Engage Community Stakeholders and recognize their implementation progress

CEPs are typically led by local government and implemented by the community. Central to the success of a CEP is effective and ongoing community stakeholder engagement. Some of the most critical stakeholders to engage in implementation include, but are not limited to:

  • Electric, natural gas and thermal energy distributors
  • The real estate sector, including developers, homebuilders, building owners and operators, architects and real estate agents
  • Provincial and territorial government and their respective agencies
  • NGOs
  • Academic institutions
  • School boards
  • Fuel suppliers
  • Chambers of commerce and local Business Improvement Areas (BIAs)

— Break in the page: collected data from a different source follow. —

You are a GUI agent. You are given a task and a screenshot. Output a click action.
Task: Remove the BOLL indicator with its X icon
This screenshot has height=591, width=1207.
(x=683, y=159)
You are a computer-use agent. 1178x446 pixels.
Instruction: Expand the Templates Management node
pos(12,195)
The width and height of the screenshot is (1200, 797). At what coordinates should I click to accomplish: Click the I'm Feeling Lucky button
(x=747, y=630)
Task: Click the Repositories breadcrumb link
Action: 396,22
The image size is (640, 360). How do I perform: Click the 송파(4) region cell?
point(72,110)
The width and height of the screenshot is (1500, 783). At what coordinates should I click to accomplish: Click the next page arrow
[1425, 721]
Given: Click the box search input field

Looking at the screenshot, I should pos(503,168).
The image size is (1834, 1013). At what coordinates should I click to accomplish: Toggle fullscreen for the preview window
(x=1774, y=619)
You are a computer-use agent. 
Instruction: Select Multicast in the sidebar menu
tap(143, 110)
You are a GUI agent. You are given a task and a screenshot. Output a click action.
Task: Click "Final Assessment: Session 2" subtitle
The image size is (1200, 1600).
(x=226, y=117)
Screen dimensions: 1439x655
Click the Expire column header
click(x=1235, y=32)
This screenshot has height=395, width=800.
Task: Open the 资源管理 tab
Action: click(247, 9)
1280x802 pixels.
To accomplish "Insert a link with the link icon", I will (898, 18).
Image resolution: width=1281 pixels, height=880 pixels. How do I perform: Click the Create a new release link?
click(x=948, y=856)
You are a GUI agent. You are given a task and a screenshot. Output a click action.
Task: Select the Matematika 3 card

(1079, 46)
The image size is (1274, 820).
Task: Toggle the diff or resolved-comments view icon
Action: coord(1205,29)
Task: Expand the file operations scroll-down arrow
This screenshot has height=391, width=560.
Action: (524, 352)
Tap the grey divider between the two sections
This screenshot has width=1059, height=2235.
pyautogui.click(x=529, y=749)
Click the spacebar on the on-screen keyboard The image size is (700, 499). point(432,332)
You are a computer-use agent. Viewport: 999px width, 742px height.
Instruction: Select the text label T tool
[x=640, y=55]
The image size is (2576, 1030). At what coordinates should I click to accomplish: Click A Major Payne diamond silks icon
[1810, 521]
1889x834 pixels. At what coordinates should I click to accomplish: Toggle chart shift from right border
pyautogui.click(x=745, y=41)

Approaches for Stakeholder Engagement

Table 11 provides a preliminary checklist of approaches for engaging with stakeholder groups. Before getting started, consider the following:

  • Establish a relationship with community stakeholder as early as possible in the CEP process
  • Use plain, clear language when engaging with stakeholders. If possible use terminology that community stakeholders are familiar with
  • Not everyone will be supportive of the CEP. Recognize personal dynamics and focus engagement efforts on allies. With that in mind, offer ongoing opportunities to inform and engage all stakeholders
  • The CEP may surface debates among stakeholders. Keep in mind that the overall aim of the CEP is to improve the overall quality of life for the community. Find ways to keep the conversation positive
  • If your community does not yet have a CEP, find a way for all stakeholders to provide input in the CEP vision and energy and GHG targets
  • Collaborate with community stakeholders to identify actions to include in the plan


Table 11: Approaches for Stakeholder Engagement42

One-On-One Meetings

When meeting stakeholders for one-on-one meetings consider the following three questions:

  • What are you trying to achieve with your CEP?
  • What is the stakeholder trying to achieve?
  • Where do your priorities overlap?


Establish A Stakeholder Committee
  • Create a stakeholder committee
  • Host ongoing, in-person meetings at all stages of the CEP process
  • The objective of the meetings should be to provide updates, obtain input and to monitor and report implementation progress. In person meetings may also provide an opportunity to share updates and to identify opportunities to integrate initiatives
  • Refer to Strategy 3: Develop a Governance Model that Supports a Community Energy Transition for insights on how to set up a formal committee made up of community stakeholders
Workshops And Focus Groups
  • Obtain targeted feedback from stakeholders as you begin to develop concepts, approaches and a vision for your CEP. Workshops should take place in-person
  • Focus groups can occur in-person, by teleconference or via online platforms. Consider inexpensive and user friendly tools such as Survey Monkey or online community engagement tools
Ongoing Telephone And Email Correspondence
  • In some cases, obtaining information, data and buy-in from stakeholders will require frequent and ongoing correspondence
Attend Stakeholder Meetings (E.G. Association Meetings)
  • Participate in meetings hosted by your stakeholders and find opportunities to present information about the CEP and obtain their support. When possible, sign up the CEP as a routine agenda item for regularly scheduled meetings (e.g. association meetings)
  • Consider that many stakeholder groups may be unfamiliar with the CEP process and as a result should be engaged early and often
  • Be sure to always provide a platform for two-way correspondence between stakeholders and the CEP team
  • Use the Charrette technique to facilitate a visioning process, and to identify actions to consider in the CEP. All stakeholders should be involved in the CEP vision, determining energy and GHG emissions reduction targets and when prioritizing actions
Additional Resources
  • Consider the Natural Resource Canada Stakeholder Engagement Guide with Worksheets for further support43


Segmenting Stakeholders

All stakeholders will have varying levels of interest in the CEP based on their core business. Consider segmenting stakeholders before you begin engaging with them.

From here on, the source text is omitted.